Wait, really? Someone actually asked Marc Laidlaw to write a mobile phone laser tag game after he left Valve? “Those are the kind of things I would get,” Marc admits. “I’m like, ‘I don’t know that I have much to offer you guys, but I mean, I don’t really like to say no to stuff.”
Marc continues: “I haven’t really heard any interesting game offers that seemed right for me. People think of me as, you can come in and write a bunch of stuff for a game. I’m like, ‘do you notice how little writing there was in Half-Life?’ Sort of the point of it was I hated reading in games.”
And then the inevitable interview-closer: if Valve gave Marc Laidlaw a call and said, ‘we want to get the band back together for Half-Life 3,’ would he answer that call?
“I would not do that,” he replies, matter of factly. “I can definitely say I would not do that. Even when I was there, I started to feel like, ‘Oh, now I’m the old guy shooting stuff down.’ I think at some point you need to let the people who are the fans and the creators who’ve come in because of what they learned from you maybe, and let them have that. We need new stuff. We didn’t need me going, ‘Well, the G-Man wouldn’t do that in my day.’ And I found I had to restrain myself. People would get enthusiastic about stuff, and I felt like it was becoming a negative force on some of the creative process.
“I haven’t played the VR Half-Life: Alyx, so I don’t really feel like I can. I don’t know what’s going on with anything. And it is not really my place. God knows what it’s doing in terms of creative process of how to get a great experience that will surprise people. And you have to be right at the edge of what you can do in a moment. And I’m not on that edge anymore.

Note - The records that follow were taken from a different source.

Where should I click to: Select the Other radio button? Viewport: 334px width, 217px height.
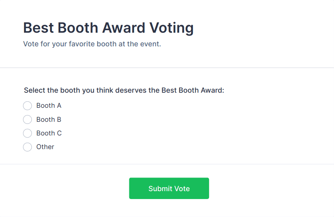click(x=27, y=147)
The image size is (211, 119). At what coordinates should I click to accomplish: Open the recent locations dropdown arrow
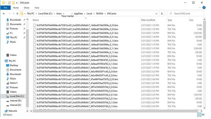pos(13,13)
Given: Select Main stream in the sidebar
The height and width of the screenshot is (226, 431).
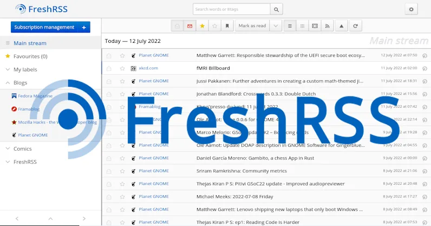Looking at the screenshot, I should pyautogui.click(x=30, y=43).
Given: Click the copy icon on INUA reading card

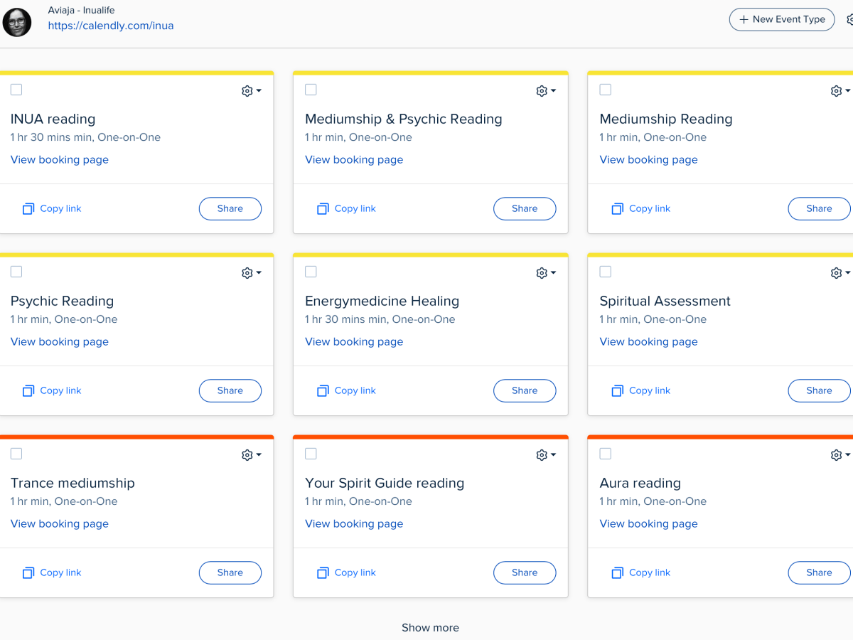Looking at the screenshot, I should pos(28,209).
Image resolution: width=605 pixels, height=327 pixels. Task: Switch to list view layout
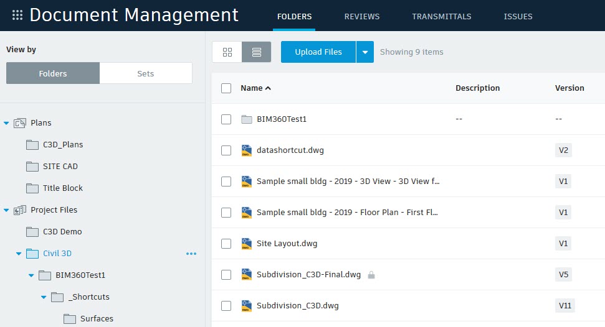point(256,52)
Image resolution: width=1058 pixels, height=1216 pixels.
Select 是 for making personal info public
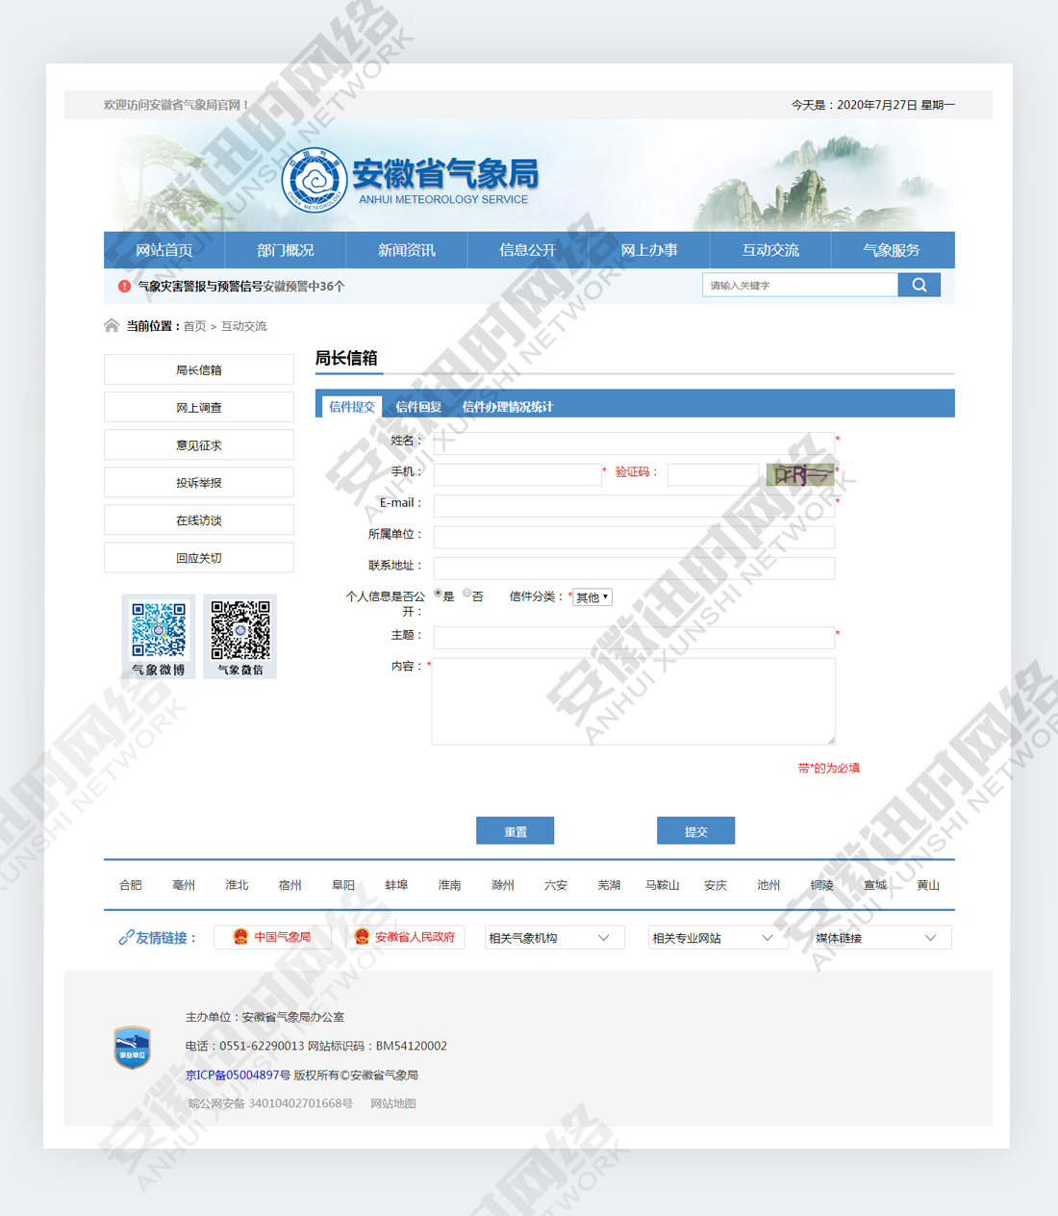[x=439, y=594]
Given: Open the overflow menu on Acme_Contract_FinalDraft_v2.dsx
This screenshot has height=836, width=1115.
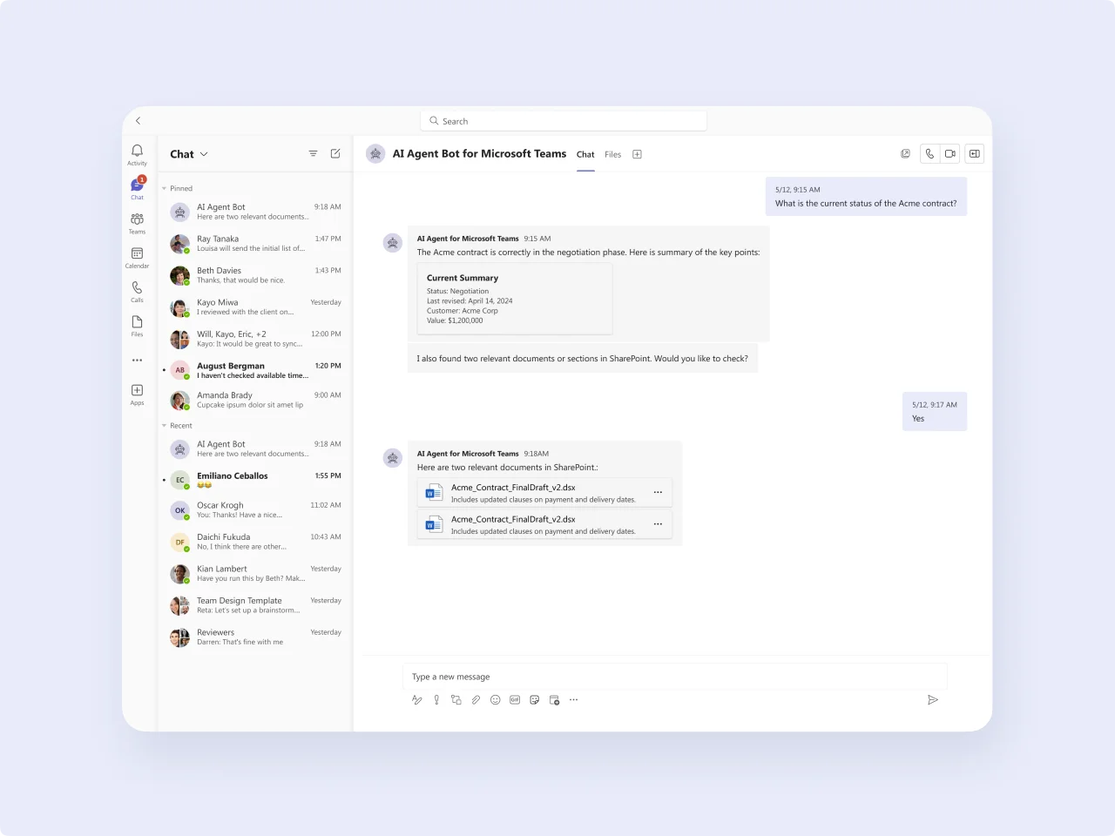Looking at the screenshot, I should (x=658, y=492).
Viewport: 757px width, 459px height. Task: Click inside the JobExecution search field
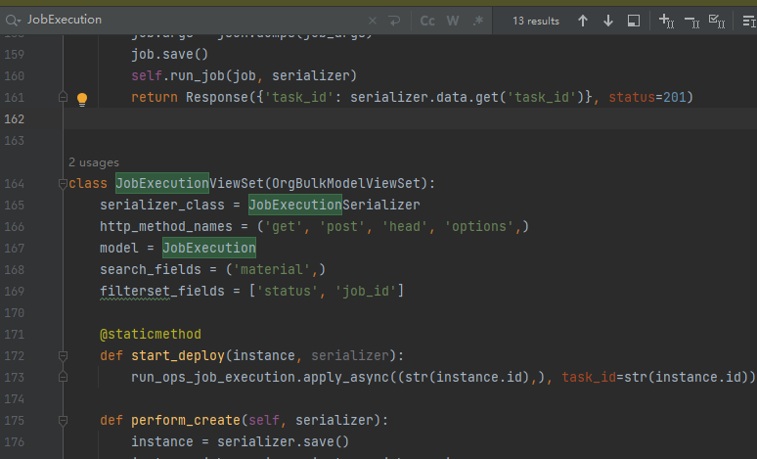coord(196,21)
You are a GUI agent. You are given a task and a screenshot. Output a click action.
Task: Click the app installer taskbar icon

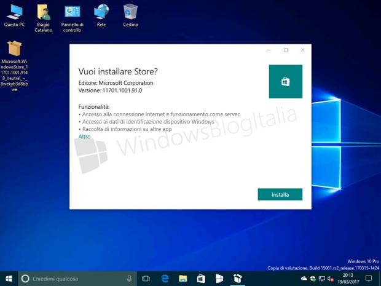pyautogui.click(x=237, y=279)
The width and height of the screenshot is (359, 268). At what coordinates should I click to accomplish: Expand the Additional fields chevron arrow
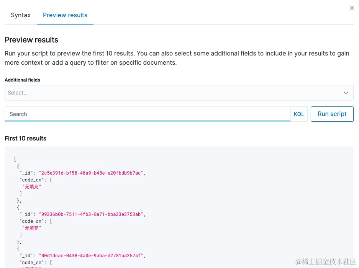pyautogui.click(x=346, y=93)
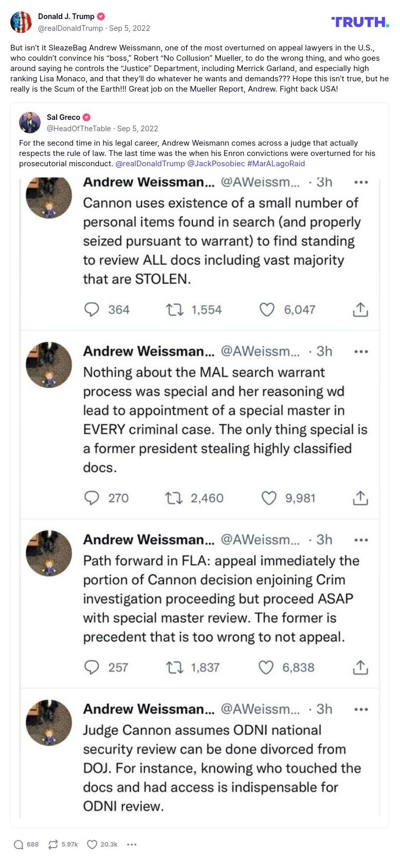Like the post with 20.3k likes
The width and height of the screenshot is (400, 860).
click(x=92, y=845)
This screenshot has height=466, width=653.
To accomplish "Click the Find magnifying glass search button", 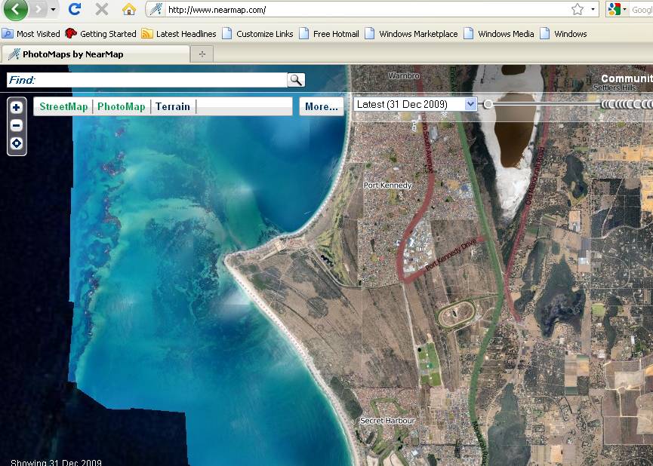I will 296,80.
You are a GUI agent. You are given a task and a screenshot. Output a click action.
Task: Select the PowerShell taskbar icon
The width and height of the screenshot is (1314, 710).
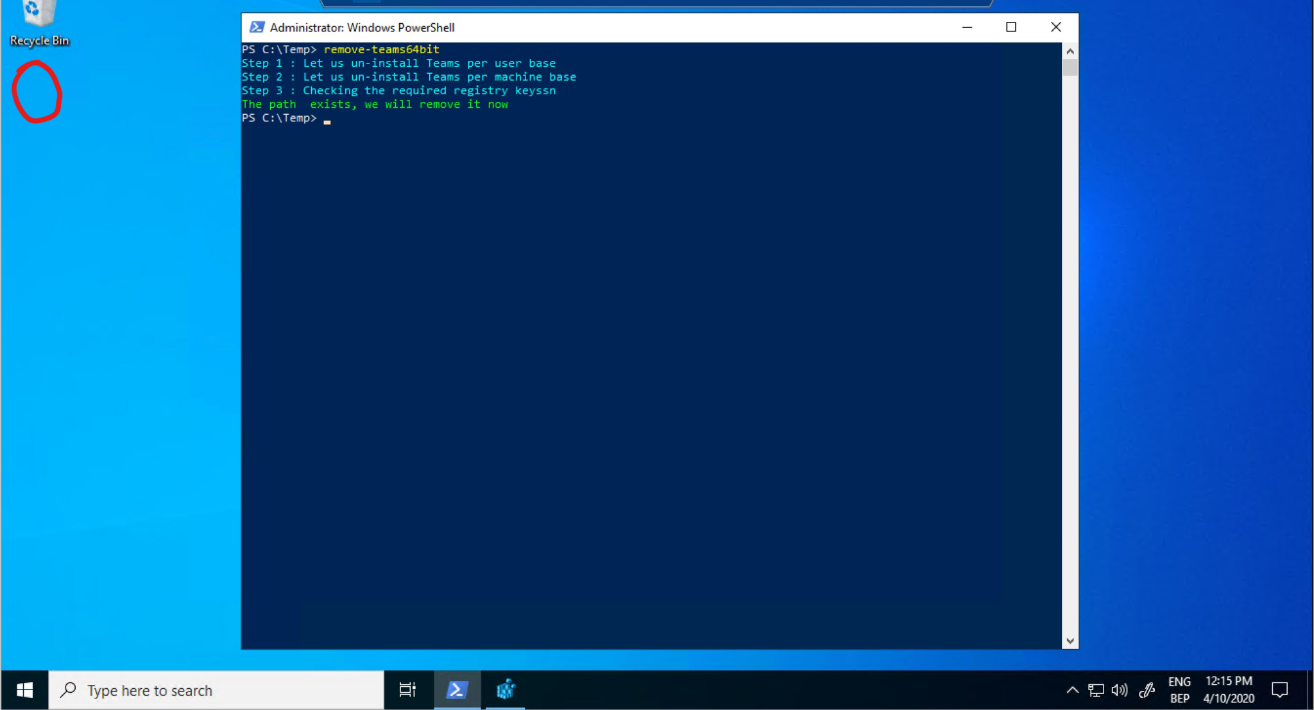click(x=457, y=690)
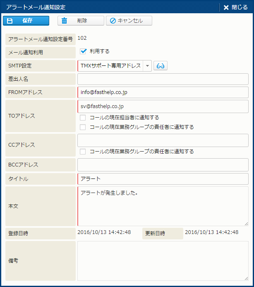This screenshot has width=254, height=287.
Task: Click the glasses preview icon beside SMTP設定
Action: tap(161, 66)
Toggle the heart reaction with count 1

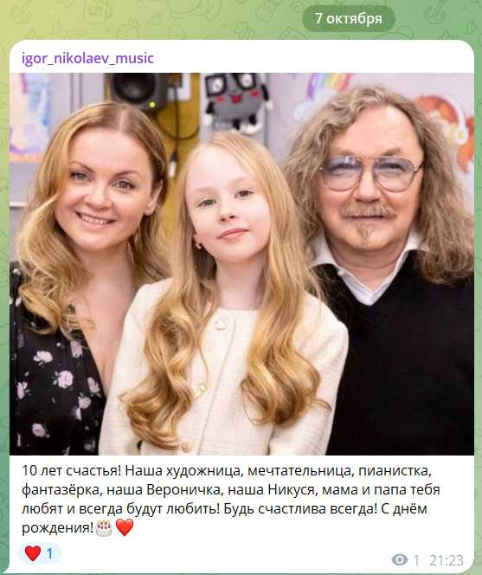(40, 553)
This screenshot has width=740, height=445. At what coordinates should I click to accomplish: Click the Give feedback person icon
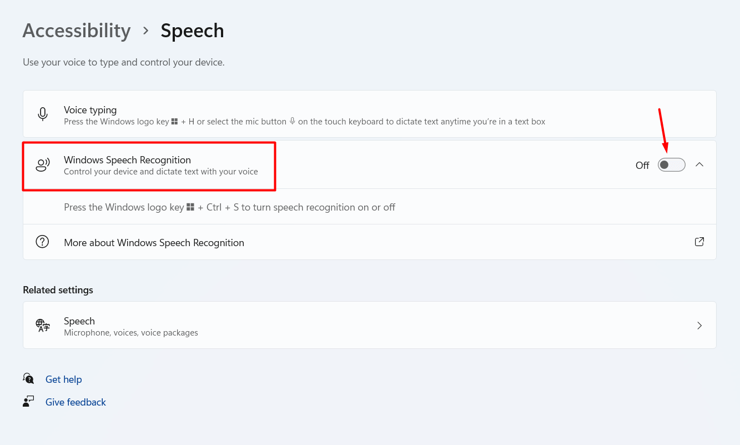[28, 402]

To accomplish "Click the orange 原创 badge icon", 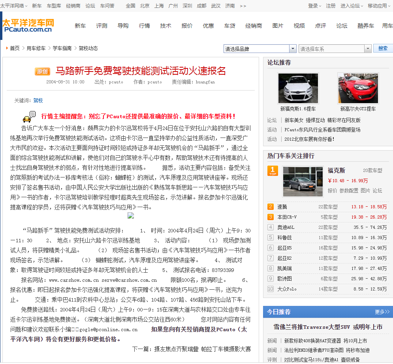I will [42, 72].
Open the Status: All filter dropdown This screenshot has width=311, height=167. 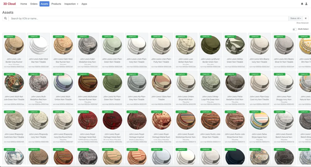[295, 18]
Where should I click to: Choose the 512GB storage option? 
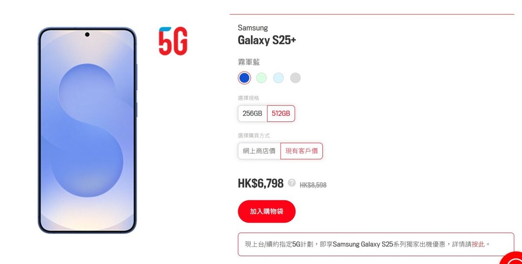coord(281,114)
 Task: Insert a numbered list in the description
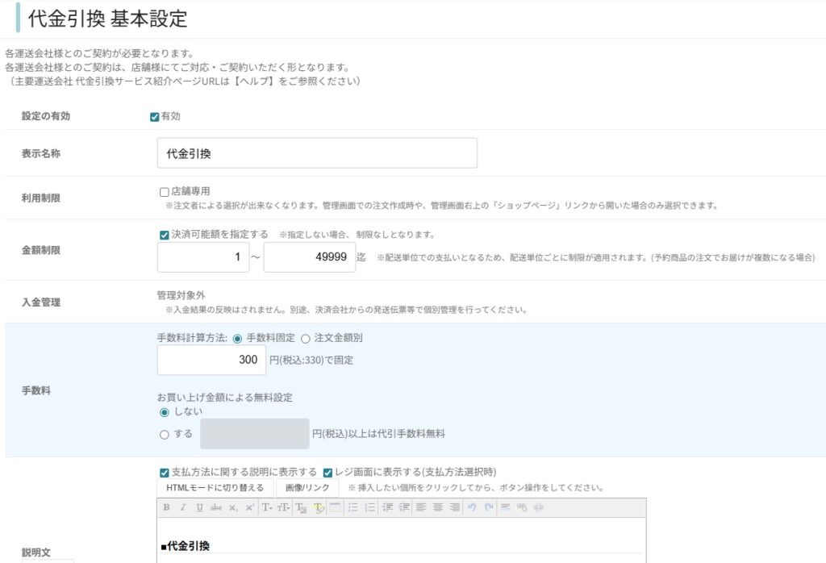pos(370,507)
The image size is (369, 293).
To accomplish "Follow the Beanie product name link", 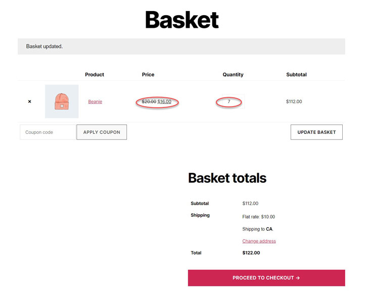I will (x=95, y=102).
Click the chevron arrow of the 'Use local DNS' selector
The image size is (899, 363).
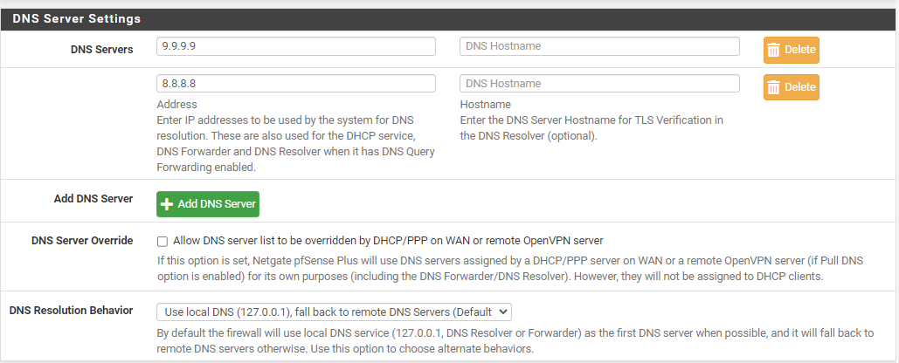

That’s not what’s interesting to me at this point. So I don’t think I’d be good.
“Plus, I’m one of the older guys, maybe not the oldest, but it’s so much work. I mean, I don’t think I could do that anymore. I get into my own things, but it’s not on anyone else’s schedule. And yeah, I’m pretty much done. I mean, maybe not done with games altogether, but definitely the Half-Life part of my life is way behind me.”
So, that’s that. Half-Life is done with Marc Laidlaw, and Marc Laidlaw is done with Half-Life. But there’s a lot more he’s done in the past that’s relevant now. Just look at Netflix making 400 Boys, 40 years later. Maybe, at some point in the future, Netflix will knock on Valve’s door and ask to turn Half-Life into something. Then Marc Laidlaw can go through all this all over again.
“The fact that I got into the cyberpunk thing before it was called cyberpunk, and then I came across this sort of beginning game company that ended up making Half-Life… I’ve been lucky to be a part of these things that just kind of become phenomena.”